= Beginning of Section =

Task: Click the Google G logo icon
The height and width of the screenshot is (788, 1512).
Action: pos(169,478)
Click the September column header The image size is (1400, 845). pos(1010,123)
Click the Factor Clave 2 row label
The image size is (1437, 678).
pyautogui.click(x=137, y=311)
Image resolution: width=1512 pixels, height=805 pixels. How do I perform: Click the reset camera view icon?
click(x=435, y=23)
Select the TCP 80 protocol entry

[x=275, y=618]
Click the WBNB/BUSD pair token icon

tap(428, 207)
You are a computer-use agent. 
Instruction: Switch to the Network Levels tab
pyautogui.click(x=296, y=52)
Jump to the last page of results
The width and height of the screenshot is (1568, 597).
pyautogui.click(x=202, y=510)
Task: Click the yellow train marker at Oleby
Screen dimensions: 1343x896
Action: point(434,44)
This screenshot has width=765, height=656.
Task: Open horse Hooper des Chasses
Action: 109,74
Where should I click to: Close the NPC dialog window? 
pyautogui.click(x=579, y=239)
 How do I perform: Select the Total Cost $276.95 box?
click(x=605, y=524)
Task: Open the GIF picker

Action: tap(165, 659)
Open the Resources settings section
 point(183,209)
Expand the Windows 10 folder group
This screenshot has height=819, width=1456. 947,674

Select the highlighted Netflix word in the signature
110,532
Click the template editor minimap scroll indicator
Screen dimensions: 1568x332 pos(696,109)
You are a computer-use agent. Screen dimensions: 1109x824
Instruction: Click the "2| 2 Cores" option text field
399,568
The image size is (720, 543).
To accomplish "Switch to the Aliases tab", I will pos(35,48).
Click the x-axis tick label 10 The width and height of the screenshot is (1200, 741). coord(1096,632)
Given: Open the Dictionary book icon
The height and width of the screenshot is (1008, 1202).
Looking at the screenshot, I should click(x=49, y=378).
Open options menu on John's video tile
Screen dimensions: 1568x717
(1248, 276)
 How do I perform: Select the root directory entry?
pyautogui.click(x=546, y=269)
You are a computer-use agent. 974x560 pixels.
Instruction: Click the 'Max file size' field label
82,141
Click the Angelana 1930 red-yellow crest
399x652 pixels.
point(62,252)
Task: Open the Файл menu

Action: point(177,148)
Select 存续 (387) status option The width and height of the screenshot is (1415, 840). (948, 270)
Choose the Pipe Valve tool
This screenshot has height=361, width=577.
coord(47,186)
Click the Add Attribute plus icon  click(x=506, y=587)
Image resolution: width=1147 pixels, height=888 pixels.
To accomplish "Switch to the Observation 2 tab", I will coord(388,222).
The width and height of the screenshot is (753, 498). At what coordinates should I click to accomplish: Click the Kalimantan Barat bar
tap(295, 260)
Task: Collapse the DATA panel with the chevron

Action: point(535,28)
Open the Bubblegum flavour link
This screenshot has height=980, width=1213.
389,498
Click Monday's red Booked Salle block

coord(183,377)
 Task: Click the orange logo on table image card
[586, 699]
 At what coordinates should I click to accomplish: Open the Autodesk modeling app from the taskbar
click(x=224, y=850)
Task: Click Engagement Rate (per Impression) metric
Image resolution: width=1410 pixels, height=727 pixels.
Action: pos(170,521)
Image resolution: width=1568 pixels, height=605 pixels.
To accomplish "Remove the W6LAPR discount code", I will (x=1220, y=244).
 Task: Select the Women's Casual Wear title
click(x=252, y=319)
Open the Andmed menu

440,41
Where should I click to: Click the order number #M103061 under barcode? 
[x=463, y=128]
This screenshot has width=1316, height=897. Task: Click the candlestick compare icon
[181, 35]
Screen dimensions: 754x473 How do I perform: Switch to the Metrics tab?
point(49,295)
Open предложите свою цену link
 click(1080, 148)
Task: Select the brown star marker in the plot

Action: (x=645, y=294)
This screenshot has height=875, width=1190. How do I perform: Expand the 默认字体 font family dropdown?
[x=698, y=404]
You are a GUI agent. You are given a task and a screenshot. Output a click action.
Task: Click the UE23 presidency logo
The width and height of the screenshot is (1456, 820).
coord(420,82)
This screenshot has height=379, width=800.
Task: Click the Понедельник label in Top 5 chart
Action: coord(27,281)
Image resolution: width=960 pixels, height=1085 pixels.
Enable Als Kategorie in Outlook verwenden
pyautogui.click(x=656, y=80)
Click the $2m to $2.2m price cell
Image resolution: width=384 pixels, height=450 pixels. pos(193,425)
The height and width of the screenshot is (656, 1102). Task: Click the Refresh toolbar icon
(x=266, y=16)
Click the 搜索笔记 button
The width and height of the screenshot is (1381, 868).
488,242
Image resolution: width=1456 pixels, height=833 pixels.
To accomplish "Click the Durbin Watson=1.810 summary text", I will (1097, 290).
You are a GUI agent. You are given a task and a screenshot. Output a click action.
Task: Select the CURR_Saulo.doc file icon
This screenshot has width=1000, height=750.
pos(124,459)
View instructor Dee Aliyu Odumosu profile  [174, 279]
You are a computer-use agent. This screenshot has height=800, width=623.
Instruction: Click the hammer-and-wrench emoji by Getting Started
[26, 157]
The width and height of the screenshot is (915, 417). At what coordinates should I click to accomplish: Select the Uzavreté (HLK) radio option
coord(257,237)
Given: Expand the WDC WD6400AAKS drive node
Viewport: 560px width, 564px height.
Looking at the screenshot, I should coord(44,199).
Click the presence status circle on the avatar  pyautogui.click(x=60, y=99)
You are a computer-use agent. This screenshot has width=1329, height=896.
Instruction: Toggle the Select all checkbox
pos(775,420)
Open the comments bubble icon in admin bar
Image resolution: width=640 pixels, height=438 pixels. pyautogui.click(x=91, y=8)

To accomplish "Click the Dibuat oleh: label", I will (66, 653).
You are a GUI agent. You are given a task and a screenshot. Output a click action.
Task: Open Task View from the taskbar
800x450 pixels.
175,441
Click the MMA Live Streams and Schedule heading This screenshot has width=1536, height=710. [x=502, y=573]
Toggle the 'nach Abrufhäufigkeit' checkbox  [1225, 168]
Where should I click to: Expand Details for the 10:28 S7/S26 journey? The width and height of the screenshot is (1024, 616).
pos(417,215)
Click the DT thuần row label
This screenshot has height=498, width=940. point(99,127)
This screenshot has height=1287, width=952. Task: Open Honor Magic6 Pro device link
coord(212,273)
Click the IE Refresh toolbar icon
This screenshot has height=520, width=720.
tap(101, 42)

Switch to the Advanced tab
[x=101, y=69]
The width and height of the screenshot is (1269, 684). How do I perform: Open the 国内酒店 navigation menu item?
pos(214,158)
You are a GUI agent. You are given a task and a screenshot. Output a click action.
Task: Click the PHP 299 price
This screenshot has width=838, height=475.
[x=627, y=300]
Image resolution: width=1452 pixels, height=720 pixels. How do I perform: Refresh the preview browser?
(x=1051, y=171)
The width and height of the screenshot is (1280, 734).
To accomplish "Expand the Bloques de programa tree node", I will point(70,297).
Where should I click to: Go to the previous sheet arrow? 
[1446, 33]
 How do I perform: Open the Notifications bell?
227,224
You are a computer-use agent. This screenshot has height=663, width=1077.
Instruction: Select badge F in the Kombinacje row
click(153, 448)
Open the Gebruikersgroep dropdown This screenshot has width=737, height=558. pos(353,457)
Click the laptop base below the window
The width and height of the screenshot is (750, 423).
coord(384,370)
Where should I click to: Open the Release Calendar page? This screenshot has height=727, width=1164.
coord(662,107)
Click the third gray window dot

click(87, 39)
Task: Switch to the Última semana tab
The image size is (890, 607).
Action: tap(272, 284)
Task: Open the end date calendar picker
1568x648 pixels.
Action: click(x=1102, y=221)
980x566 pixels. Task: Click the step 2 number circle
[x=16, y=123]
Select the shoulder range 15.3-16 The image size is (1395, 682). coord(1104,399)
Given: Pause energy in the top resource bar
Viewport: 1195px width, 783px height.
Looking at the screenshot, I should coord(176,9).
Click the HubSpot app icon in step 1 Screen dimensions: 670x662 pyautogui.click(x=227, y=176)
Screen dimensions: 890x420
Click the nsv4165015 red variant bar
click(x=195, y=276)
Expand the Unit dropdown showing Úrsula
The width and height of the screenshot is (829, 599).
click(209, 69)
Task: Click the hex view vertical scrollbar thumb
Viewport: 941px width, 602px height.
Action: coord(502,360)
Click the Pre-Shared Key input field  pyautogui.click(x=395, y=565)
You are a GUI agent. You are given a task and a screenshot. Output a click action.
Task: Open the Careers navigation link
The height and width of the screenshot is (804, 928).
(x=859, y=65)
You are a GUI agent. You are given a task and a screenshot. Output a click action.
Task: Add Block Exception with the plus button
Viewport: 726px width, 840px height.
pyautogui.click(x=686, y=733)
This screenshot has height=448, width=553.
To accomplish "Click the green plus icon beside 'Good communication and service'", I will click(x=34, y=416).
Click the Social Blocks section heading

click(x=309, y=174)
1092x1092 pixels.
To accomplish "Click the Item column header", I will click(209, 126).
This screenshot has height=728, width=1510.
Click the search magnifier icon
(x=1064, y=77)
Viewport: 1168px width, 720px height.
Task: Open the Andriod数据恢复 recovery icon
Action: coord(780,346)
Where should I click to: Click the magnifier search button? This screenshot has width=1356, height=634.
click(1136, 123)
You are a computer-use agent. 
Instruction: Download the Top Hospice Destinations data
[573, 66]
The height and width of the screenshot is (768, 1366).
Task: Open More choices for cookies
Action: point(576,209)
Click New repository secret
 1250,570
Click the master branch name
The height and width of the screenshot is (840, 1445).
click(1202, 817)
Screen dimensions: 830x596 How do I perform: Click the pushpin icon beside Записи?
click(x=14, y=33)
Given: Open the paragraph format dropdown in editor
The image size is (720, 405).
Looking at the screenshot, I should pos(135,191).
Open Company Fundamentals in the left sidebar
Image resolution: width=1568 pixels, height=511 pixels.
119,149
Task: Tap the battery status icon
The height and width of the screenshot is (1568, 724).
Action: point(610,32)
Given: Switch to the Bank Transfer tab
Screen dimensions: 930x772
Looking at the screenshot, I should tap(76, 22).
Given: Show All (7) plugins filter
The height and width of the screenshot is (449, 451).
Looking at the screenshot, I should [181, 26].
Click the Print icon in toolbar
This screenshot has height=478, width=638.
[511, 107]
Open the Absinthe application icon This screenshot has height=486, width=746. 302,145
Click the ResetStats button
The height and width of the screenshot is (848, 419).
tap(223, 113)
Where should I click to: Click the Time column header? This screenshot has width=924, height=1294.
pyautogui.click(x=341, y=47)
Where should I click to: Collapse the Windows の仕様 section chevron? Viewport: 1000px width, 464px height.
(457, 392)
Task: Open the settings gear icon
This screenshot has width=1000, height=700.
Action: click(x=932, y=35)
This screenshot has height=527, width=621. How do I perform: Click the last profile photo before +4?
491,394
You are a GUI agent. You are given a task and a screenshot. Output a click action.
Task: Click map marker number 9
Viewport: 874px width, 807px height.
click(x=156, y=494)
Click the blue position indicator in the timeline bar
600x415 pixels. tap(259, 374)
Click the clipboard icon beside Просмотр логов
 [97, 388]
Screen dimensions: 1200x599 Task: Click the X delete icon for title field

= End of Section =

→ Description of the task: Quote the listing above, but only from the line that shows "Image resolution: width=1512" through the line that shows "Task: Click the yellow train marker at Oleby".

→ Response area:
Image resolution: width=1512 pixels, height=805 pixels. How do I perform: Click the reset camera view icon?
click(x=435, y=23)
Select the TCP 80 protocol entry

[x=275, y=618]
Click the WBNB/BUSD pair token icon

tap(428, 207)
You are a computer-use agent. 
Instruction: Switch to the Network Levels tab
pyautogui.click(x=296, y=52)
Jump to the last page of results
The width and height of the screenshot is (1568, 597).
pyautogui.click(x=202, y=510)
Task: Click the yellow train marker at Oleby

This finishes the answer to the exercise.